Partially linear additive quantile regression in ultra-high dimension

TL;DR

This paper introduces a flexible semiparametric quantile regression model for high-dimensional data, allowing for nonlinear effects, variable selection, and robustness to heavy tails, with proven theoretical properties and practical validation.

Contribution

It develops a novel partially linear additive quantile regression approach with nonconvex penalties for ultra-high dimensional data, including theoretical oracle properties and efficient estimation techniques.

Findings

Effective variable selection in ultra-high dimensions.

Robustness to heavy-tailed distributions demonstrated.

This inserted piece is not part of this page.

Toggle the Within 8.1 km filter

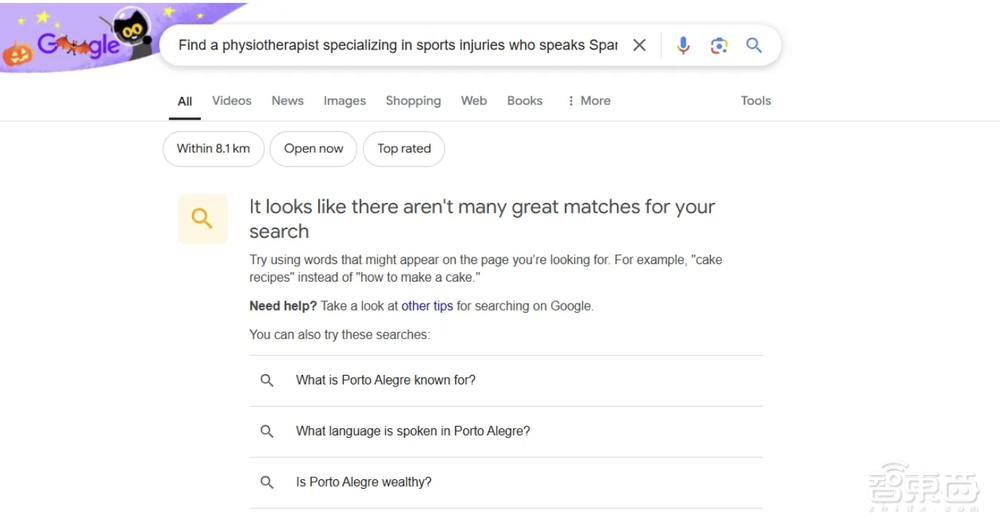[213, 149]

Successful application to microarray data.

Abstract

We consider a flexible semiparametric quantile regression model for analyzing high dimensional heterogeneous data. This model has several appealing features: (1) By considering different conditional quantiles, we may obtain a more complete picture of the conditional distribution of a response variable given high dimensional covariates. (2) The sparsity level is allowed to be different at different quantile levels. (3) The partially linear additive structure accommodates nonlinearity and circumvents the curse of dimensionality. (4) It is naturally robust to heavy-tailed distributions. In this paper, we approximate the nonlinear components using B-spline basis functions. We first study estimation under this model when the nonzero components are known in advance and the number of covariates in the linear part diverges. We then investigate a nonconvex penalized estimator for simultaneous variable selection and estimation. We derive its oracle property for a general class of nonconvex penalty functions in the presence of ultra-high dimensional covariates under relaxed conditions. To tackle the challenges of nonsmooth loss function, nonconvex penalty function and the presence of nonlinear components, we combine a recently developed convex-differencing method with modern empirical process techniques. Monte Carlo simulations and an application to a microarray study demonstrate the effectiveness of the proposed method. We also discuss how the method for a single quantile of interest can be extended to simultaneous variable selection and estimation at multiple quantiles.